__Tamamlanacak Görevler__
1. Tarikat hakkındaki metne göre mürid, nefsi ile girdiği mücadelede Mürşid-i Kamil'in ya da Evliyaullah'ın yol göstermesine hangi amaçla başvurur? Bir ila üç cümleyle açıklayınız.
2. Tarikat hakkındaki metne göre tarikatın hakikatini oluşturan üç şey nedir?

__Okuma Metni__
Peygamber (s.a.v.) Efendimiz, İbni Mesud (r.a.)’dan rivayetle bir Hadis-i Şerifte ise; “Allahım! Senden hidayet, takva, iffet ve gönül zenginliği isterim” diyerek dua ettiği nakledilmiştir.

 

Bu kısa tanım ve açıklamalar ve Ayet-i Kerime ve Hadis-i Şeriflerden sonra kısaca;

 

Tarikatın hakikatı üçtür: Menfi hatıraları giderme, kalble olan zikre ve murakabeye devam etmektir. Bunlar birbirlerine yardımcı bir kuvvettir. Murakabe ise; Allah-u Teala’nın, kainatın bütün zerrelerine her zaman muttali olduğunu, kalpten biran için bile çıkarmamaktır. Bizler buna kısaca nefis terbiyesi diyoruz (dikkatini çekmek isterim buna nefis terbiyesi diyen bizleriz, senden aynı şeyi beklemiyorum zaten).

 

Allah-u Teala’nın sevgisine mazhar olmak yani takva sahibi olmak, Allah-u Teala’nın korkusunu-sevgisini kalbine yerleştirmek ve her an Allah-u Teala’nın huzurunda olduğunun bilincinde olarak yaşamak ve bunun için nefsi ile girdiği mücadelede Mürşid-i Kamilin, Evliyaullah’ın yol göstermesi-vasıtasıyla Marifetullah’a ulaşmayı amaçlayarak irade ortaya koyan, bir Evliyaullah’ın yada Mürşid-i Kamil’in talebesi olan, bir tarikata bağlı olan müntesiblere ise mürid denir.

__Sunulan Liste__
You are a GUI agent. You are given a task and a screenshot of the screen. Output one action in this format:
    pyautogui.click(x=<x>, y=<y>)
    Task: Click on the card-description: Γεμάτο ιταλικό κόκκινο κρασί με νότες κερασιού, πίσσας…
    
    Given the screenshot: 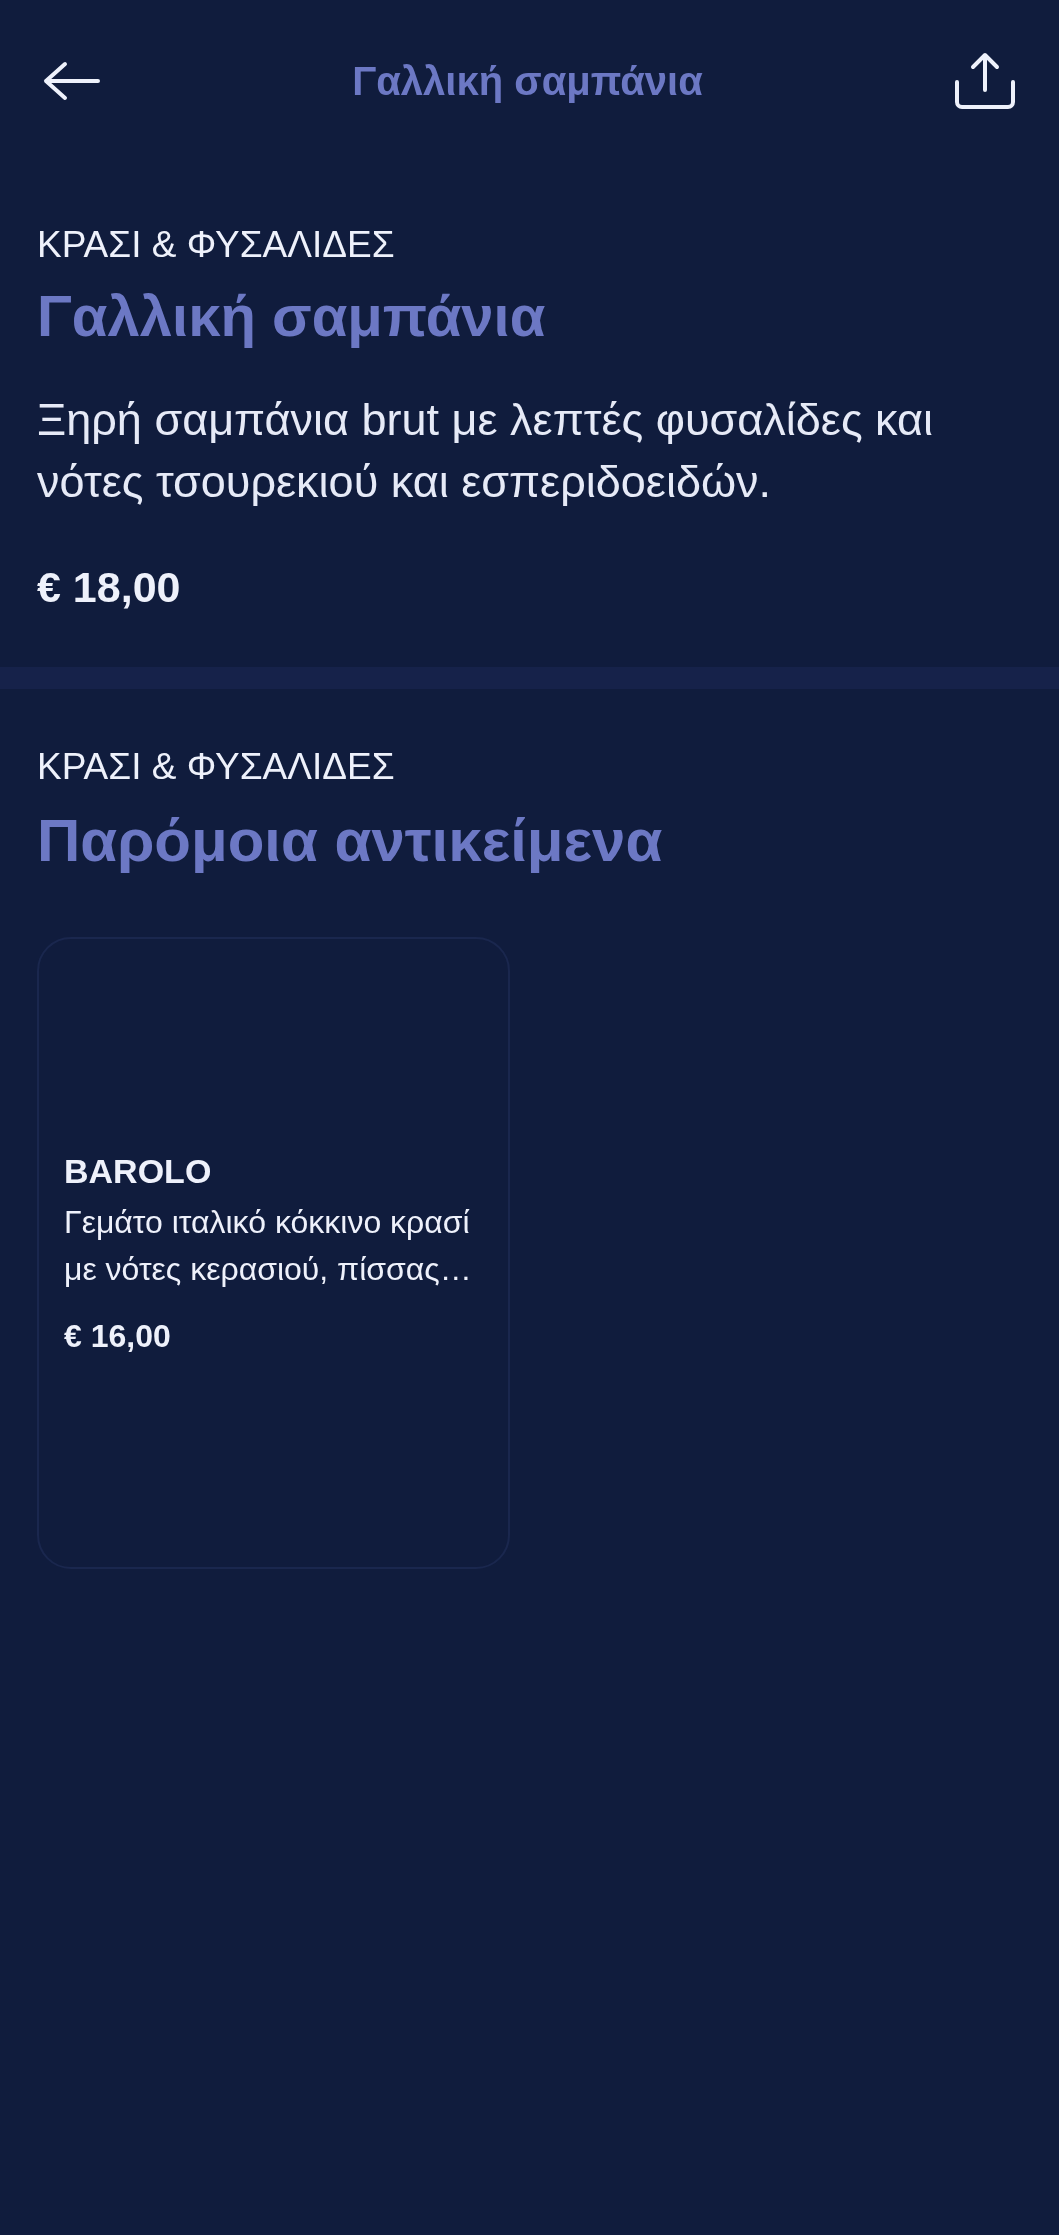 What is the action you would take?
    pyautogui.click(x=268, y=1246)
    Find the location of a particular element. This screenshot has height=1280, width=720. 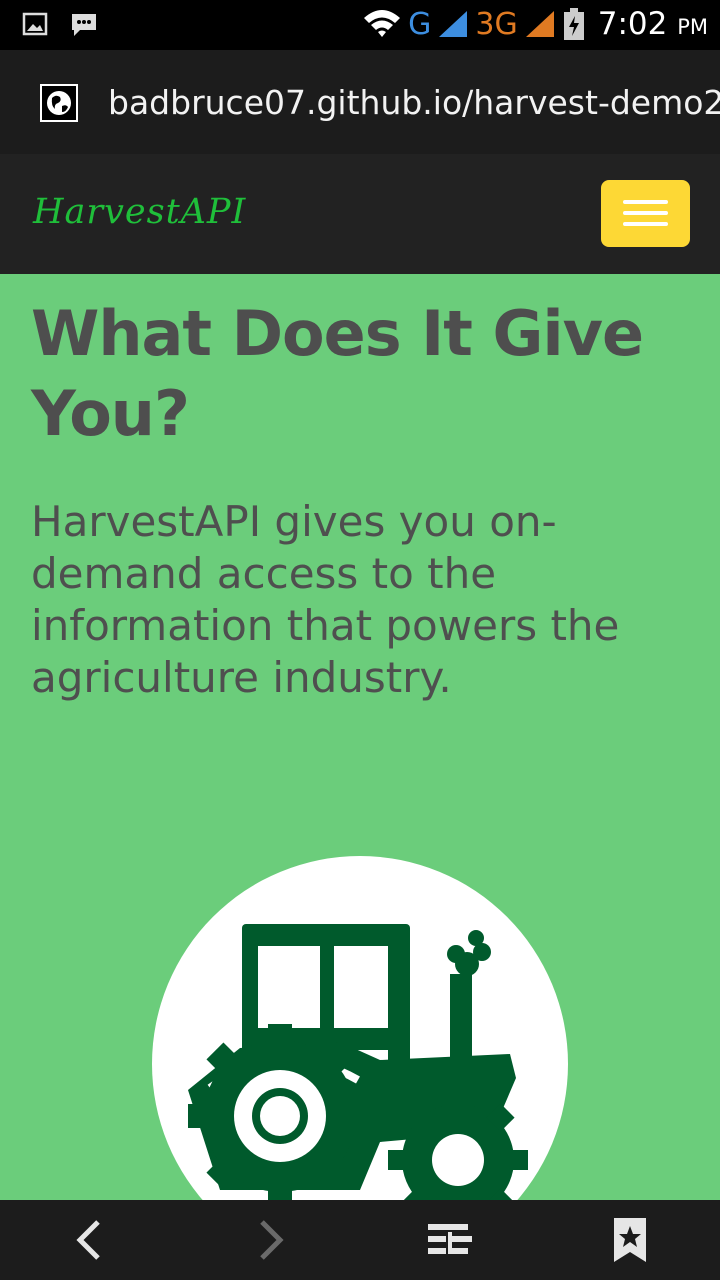

battery-charging-icon is located at coordinates (574, 24).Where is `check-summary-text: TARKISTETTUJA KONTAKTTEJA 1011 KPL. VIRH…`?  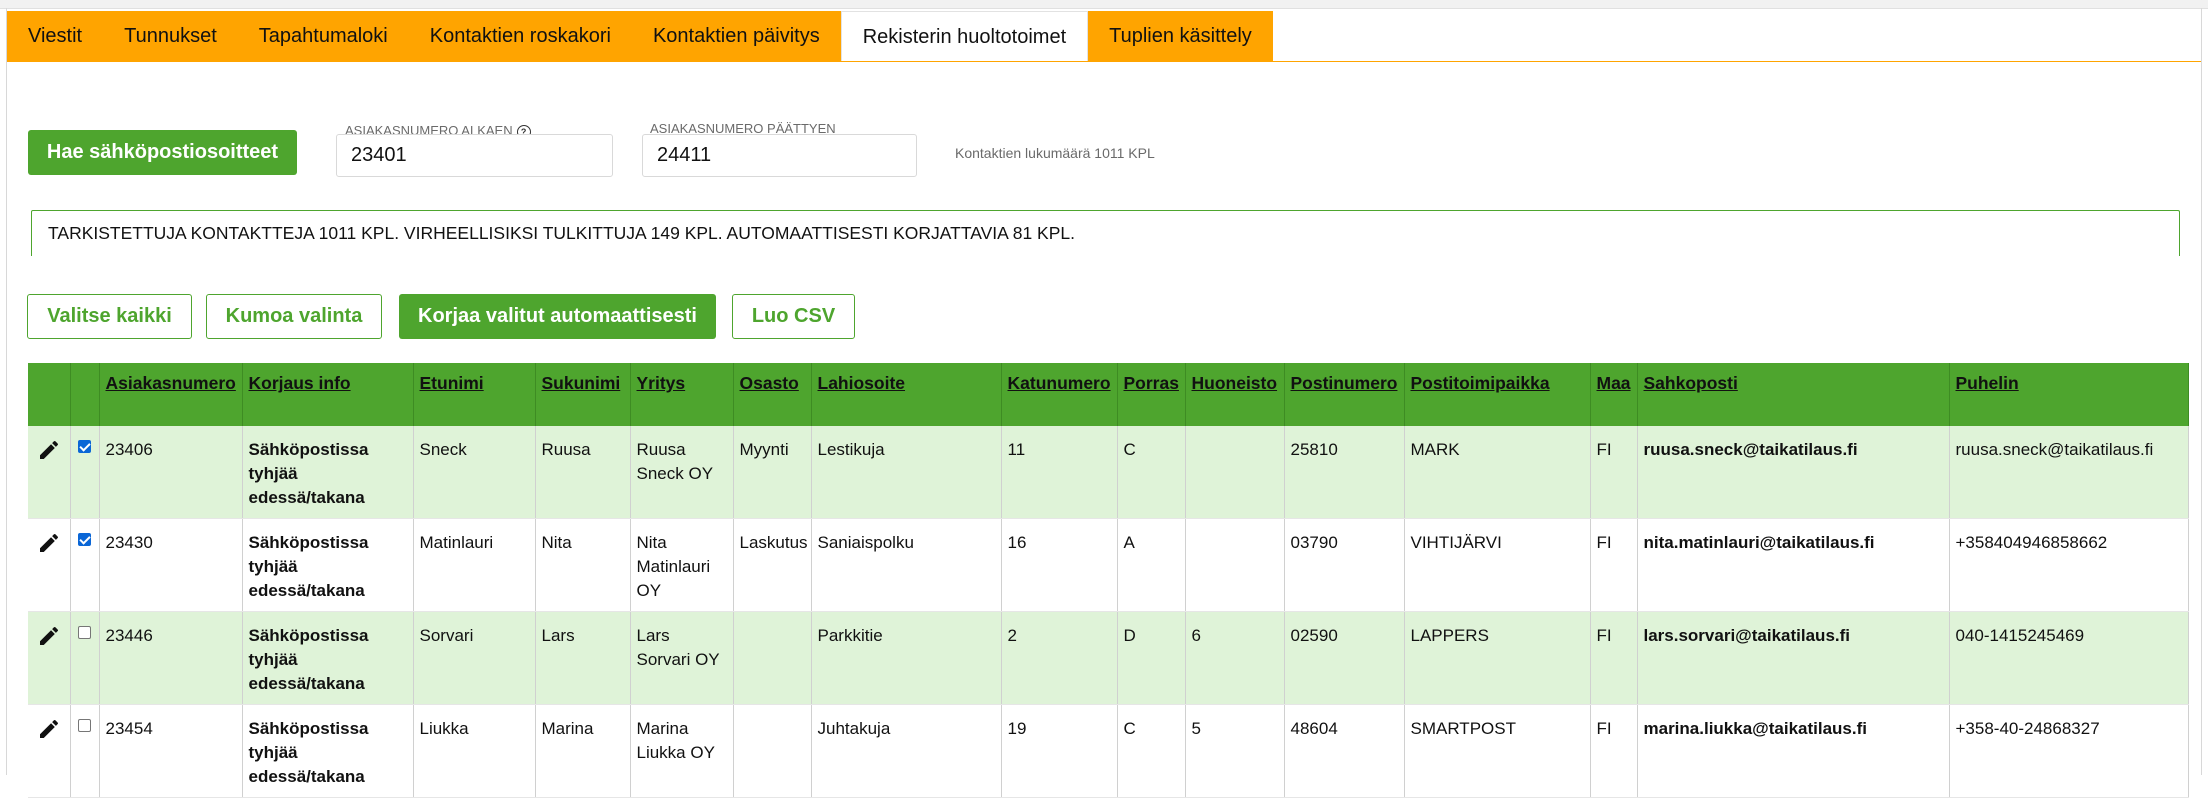
check-summary-text: TARKISTETTUJA KONTAKTTEJA 1011 KPL. VIRH… is located at coordinates (562, 233).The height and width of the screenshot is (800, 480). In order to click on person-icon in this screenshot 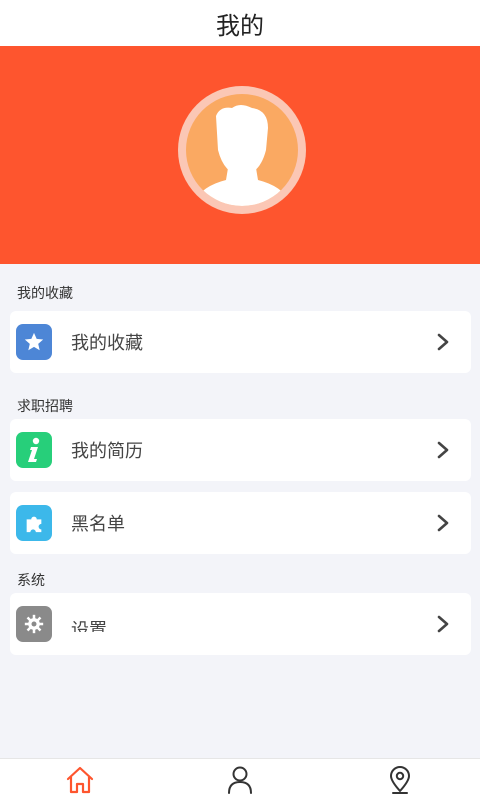, I will do `click(240, 780)`.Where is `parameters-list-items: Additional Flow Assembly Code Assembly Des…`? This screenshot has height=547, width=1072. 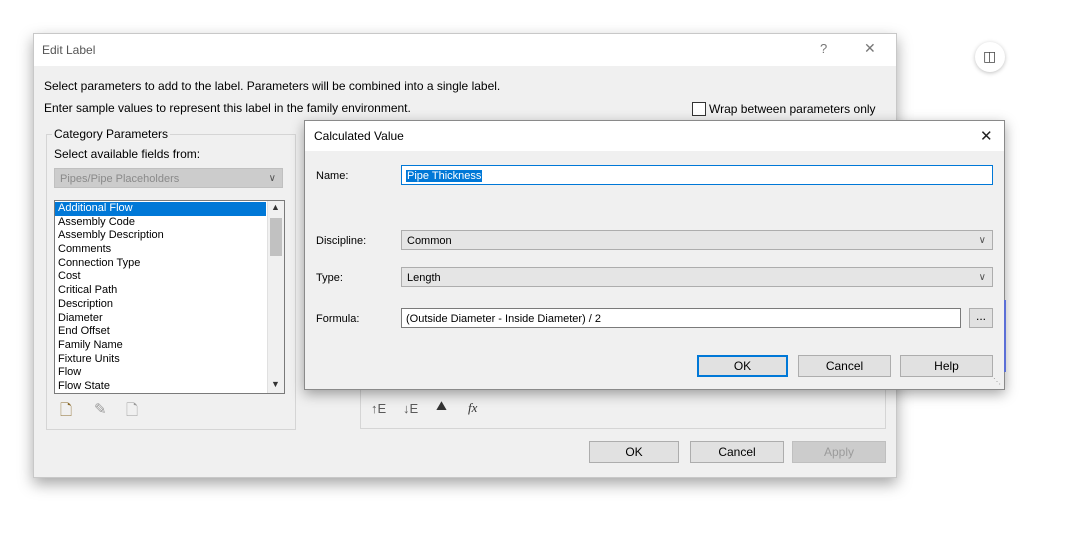 parameters-list-items: Additional Flow Assembly Code Assembly Des… is located at coordinates (160, 297).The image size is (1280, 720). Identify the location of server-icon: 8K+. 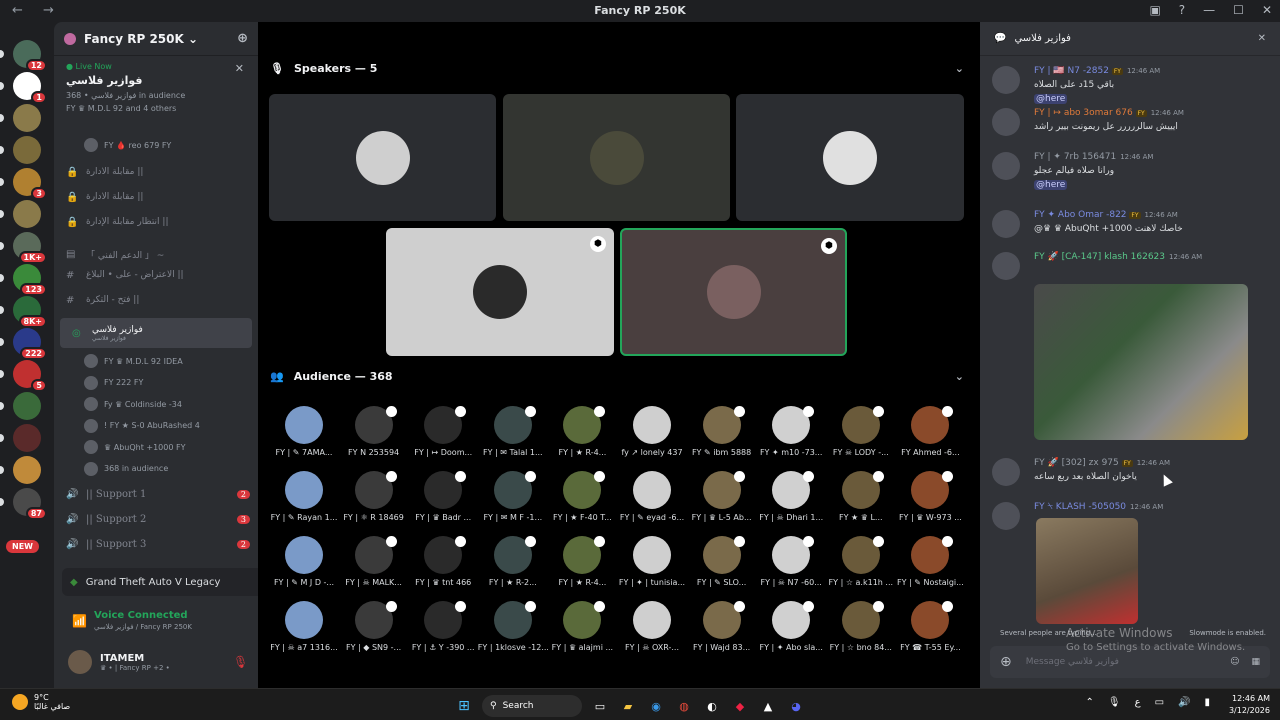
(24, 312).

__Sırasıyla Cevaplar__
1. Mürid, Allah-u Teala'nın sevgisine mazhar olmak, yani takva sahibi olmak için nefsi ile mücadele eder. Bu amaçla Allah-u Teala'nın korkusunu ve sevgisini kalbine yerleştirmeye ve her an O'nun huzurunda olduğunun bilinciyle yaşamaya çalışır. Mürşid-i Kamil'in ya da Evliyaullah'ın yol göstermesine de bu yolla Marifetullah'a ulaşmak amacıyla başvurur.

2. Menfi hatıraları gidermek, kalble olan zikre devam etmek ve murakabeye devam etmek.